I'm not necessarily agreeing that we need a toggle for corruption levels, but I do agree that most players aren't going to step in and use the editor.
Playing around with corruption related stuff in the editor is surely effective.
As far as I understand it, the corruption slider will only affect distance corruption. The slider has to be set for each difficulty level
seperately(!); maybe those who say this measure is not effective missed that point. If you e.g. only modify corruption slider for chieftain level (IIRC this is the default selection when you access the difficulty level tab in the editor, so you can easily mess up this thing) and then play any other level than chieftain with your bic/bix/biq, you'd still use the default corruption settings in the game.
Distance corruption is the same for human and AI *AFAIK*.
I'm not sure about the balance effect here, since I don't know if the ai is automatically programmed to build useless stuff like wealth in distant cities (because AI may not look at city's productivity) - instead of ordering build projects like in a 'real' core city. The human player, however, would of course fully improve such cities.
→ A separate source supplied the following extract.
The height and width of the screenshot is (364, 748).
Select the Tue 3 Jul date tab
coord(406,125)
Maybe someone tested this issue.
It's my impression that Civ3 becomes "easier" if the corruption slider is lowered - but in all regards, a human can probably handle a productive city much better than the AI anyways (and with lowered corruption, there'd be more core-like cities).
Corruption behaviour is more like in Civ1,2/SMAC then (depends particulary on the slider setting, of course, and OCN setting on top of that), and I think that point would be in the interest of the 'corruption is too high in Civ3' faction.
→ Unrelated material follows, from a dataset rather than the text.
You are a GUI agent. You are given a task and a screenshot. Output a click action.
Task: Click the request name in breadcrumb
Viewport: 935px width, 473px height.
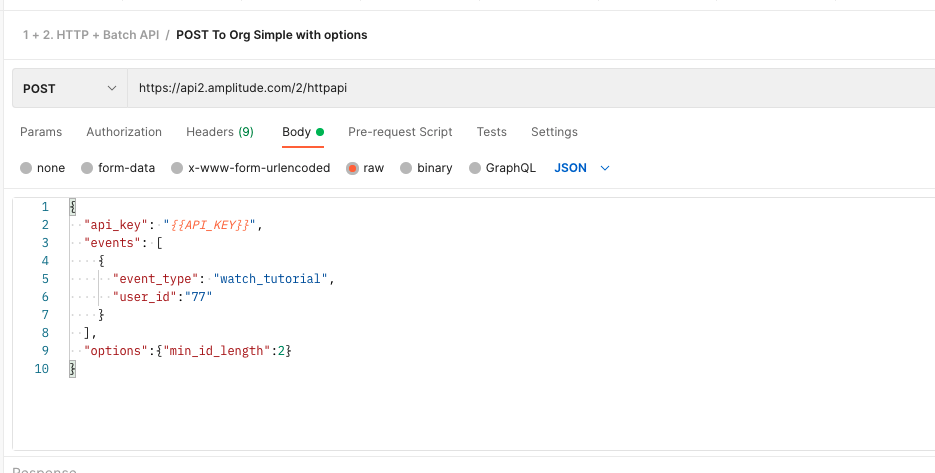click(x=272, y=35)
There was (is still in 1.12?) some bug when using the slider, probably due to rounding on an 'interstage' when calculating the corruption/waste.
I think Tavis stated this bug was removed in 1.12 - not sure if someone confirmed with a test [I'd rather have a test w/ shiny pics and save file(s) than just believing a statement...
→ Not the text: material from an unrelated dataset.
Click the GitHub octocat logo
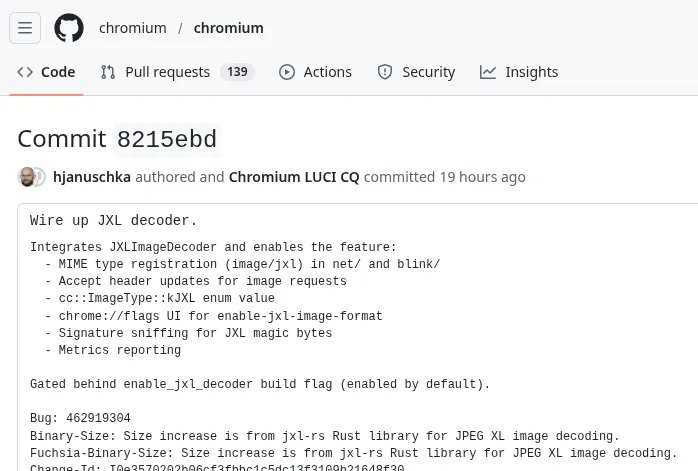Screen dimensions: 698x471 click(x=69, y=28)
]. But it's a minor issue compared to the corruption changes that apply as a whole.
If you mod the OCN (like anarres said, by default, OCN corruption is already dependent on difficulty level), the ai adjusts its strategy behaviour. Lower AI-OCN and the AI would stop the settling phase earlier (and eventually raze captured cities instead of keeping them) and vice versa. Higher OCN would be in favour of the 'large empire' faction, I guess.
So even if all this was imbalancing, it would probably still be a matter of taste. The editor offers a lot of choices to adjust stuff to your pleasure.
You could probably even 'counter-balance' by giving the ai some other advantage you don't have.
I can understand that a player, whether 'casual' or else, won't visit the editor right after installing Civ3. However, I recommend just checking the editor, and if it was only for a look at the default rules. You can learn a lot about difficulty differences, resource depletion etc... Some heating "the ai cheats" or "civ3 messed up corruption" [in general...

] discussion *could* have been spared by taking a glance at the editor.
Then again, my spam here still has the bottom-line: You don't get hot about stuff you simply don't know. When starting Civ, you'd look into the manual (and not so likely, but possibly, into some readme files) to get some info. And the manual is unfortunately monkey business...



Manual's value would go through the roof if there was these 3 lines:
-don't take me literal
-read a fan site and/or register(ask) there
-check the editor
But: I am not aware of a game that had that much fan-developer interaction to get rid of bugs or to improve the game.